Whether you weigh in once a day, week or month, knowing how close you are to reaching a weight loss goal and reflecting on how far you have come is important for motivation. Creating a weight loss graph gives you a visual picture of weight fluctuations, allowing you to identify if there are patterns or plateaus in your weight loss over time. A graph is simple to make using the Microsoft Excel program on a computer. A colorful weight loss graph can show off your accomplishments, and motivate you to reach your goal weight and maintain it once you get there.
Open a new Excel spreadsheet on your computer. Go to “Programs,” “Microsoft Office” and then “Microsoft Office Excel.” Save the document to your hard drive under a name and in a folder where you can easily locate it.
Type “Date” in Row 1, Column A. Then type “Weight in lbs” in Row 1, Column B.
Record the date each time you weigh in Column A. Whether you track every day, every Friday or the first of every month, type in the date continuing down the column. Use a formula such as “12-Jan” and the program will read this as January 12 of the current year.
Type in your weight for each corresponding date in Column B. For example, if on January 12 you weighed in at 150 lbs., you should type this number in the same row, but in the column next to this date.
Place the cursor over the box with “Date” typed in it. Click to highlight and drag the mouse to highlight all of your data, including dates and corresponding weights.
Locate the “Insert” tab at the top of the page.
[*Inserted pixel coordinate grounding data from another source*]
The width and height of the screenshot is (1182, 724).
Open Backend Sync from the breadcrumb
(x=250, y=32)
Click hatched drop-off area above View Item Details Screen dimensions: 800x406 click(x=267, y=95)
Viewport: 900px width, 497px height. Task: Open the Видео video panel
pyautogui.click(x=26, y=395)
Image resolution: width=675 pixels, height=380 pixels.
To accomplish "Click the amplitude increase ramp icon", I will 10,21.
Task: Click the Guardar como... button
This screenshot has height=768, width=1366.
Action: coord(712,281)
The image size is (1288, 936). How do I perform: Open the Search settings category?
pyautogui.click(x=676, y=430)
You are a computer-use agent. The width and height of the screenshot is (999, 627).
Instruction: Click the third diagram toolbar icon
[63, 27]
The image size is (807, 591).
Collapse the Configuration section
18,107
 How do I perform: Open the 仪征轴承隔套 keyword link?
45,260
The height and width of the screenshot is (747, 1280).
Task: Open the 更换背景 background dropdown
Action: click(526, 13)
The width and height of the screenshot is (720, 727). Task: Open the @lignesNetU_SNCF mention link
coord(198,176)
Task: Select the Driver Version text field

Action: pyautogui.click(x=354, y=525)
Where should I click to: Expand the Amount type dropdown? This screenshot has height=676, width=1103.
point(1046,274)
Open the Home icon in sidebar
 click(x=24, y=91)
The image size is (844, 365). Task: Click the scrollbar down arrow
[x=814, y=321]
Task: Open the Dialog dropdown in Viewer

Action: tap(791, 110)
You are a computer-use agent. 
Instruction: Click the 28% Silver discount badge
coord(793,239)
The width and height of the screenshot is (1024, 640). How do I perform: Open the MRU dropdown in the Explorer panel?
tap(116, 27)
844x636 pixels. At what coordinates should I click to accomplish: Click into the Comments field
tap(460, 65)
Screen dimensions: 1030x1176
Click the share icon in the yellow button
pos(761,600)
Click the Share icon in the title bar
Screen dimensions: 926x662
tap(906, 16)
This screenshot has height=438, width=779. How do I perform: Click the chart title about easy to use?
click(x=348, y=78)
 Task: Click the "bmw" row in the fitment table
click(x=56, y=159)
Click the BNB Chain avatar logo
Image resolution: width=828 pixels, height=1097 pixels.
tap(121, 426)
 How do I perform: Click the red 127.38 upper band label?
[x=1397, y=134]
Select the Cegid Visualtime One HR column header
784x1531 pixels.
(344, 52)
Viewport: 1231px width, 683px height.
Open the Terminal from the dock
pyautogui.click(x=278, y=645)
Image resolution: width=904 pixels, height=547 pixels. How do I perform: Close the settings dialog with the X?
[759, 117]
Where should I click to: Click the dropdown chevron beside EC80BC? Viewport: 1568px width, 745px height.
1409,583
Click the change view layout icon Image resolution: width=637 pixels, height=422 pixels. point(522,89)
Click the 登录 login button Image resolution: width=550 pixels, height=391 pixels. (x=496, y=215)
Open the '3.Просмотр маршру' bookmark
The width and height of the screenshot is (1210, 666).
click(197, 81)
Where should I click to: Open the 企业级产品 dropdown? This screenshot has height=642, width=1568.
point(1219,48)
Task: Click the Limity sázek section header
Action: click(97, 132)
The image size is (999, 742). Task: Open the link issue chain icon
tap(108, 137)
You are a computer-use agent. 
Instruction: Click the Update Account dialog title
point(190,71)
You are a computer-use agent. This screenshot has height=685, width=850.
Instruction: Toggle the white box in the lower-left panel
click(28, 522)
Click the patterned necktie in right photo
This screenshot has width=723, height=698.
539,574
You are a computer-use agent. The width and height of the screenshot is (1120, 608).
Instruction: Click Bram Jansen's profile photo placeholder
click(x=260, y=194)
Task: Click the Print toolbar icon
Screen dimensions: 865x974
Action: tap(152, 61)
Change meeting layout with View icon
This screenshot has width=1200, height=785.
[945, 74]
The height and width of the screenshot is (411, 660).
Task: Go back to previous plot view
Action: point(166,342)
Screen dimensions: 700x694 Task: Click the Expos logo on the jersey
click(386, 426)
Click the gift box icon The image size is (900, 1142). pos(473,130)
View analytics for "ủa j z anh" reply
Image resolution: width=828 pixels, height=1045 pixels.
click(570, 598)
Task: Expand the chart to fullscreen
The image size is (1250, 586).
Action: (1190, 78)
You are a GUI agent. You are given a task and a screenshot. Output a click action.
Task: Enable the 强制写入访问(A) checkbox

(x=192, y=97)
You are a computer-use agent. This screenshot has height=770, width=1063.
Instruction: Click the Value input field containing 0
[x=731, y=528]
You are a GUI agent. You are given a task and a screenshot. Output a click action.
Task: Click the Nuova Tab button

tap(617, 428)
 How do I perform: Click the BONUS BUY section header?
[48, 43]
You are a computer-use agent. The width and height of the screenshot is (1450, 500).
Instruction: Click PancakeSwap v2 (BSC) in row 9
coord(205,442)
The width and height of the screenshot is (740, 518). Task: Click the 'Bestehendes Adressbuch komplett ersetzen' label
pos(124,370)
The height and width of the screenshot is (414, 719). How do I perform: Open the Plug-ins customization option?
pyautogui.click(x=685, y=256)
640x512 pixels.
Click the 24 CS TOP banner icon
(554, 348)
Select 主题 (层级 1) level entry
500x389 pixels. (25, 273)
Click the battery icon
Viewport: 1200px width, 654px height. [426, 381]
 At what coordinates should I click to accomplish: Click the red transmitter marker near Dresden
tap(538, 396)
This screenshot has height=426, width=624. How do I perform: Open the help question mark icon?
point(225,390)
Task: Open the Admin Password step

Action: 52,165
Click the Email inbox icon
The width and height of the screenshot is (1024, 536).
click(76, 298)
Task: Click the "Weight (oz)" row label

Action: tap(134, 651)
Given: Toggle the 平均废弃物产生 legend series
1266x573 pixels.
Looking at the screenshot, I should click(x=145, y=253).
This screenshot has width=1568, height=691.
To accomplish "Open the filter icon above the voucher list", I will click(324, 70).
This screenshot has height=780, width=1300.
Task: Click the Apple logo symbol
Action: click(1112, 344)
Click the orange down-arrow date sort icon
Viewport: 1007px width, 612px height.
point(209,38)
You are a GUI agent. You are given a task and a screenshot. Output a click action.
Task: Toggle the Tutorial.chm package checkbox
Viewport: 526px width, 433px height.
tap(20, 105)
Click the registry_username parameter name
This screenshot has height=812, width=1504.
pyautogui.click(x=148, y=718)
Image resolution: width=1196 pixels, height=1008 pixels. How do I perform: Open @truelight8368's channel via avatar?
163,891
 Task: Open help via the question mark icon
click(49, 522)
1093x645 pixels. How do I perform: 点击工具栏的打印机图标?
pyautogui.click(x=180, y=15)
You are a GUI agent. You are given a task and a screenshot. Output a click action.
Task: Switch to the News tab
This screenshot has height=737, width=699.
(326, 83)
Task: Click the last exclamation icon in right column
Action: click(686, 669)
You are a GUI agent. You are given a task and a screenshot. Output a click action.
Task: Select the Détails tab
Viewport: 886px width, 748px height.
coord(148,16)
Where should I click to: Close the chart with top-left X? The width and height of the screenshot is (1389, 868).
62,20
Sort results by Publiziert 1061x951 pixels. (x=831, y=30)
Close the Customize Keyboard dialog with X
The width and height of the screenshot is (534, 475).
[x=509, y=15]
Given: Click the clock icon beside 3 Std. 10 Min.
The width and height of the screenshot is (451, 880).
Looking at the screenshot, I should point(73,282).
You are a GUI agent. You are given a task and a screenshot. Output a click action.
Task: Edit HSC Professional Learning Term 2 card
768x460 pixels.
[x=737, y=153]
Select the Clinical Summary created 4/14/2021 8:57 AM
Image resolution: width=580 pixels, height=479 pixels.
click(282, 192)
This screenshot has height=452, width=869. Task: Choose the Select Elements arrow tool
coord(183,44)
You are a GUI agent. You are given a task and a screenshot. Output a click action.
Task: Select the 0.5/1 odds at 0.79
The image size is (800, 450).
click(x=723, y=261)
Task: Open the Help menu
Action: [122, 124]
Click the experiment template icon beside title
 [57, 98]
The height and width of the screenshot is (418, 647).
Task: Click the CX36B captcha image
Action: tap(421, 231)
Look under the section for “Charts” and single-click to select a column graph.
Allow the program to successfully create a graph of your tracked weight loss over time.
Click on the title at the top of the graph to customize the name if you prefer to change it and save your work.
Things You'll Need
Weight loss record
Excel has the potential to make many different kinds of graphs. Column and line graphs work well when tracking weight.
You can change information and details on the graph by clicking directly on different components. If you would like to change the type of graph, right-click on the graph.
Remember that weight is not the only indicator of health and wellness. Pay attention to how your clothes fit and your energy levels. If you are eating healthfully and exercising, it is likely that your body is becoming more toned and you have more energy even if your weight doesn’t change by a significant amount.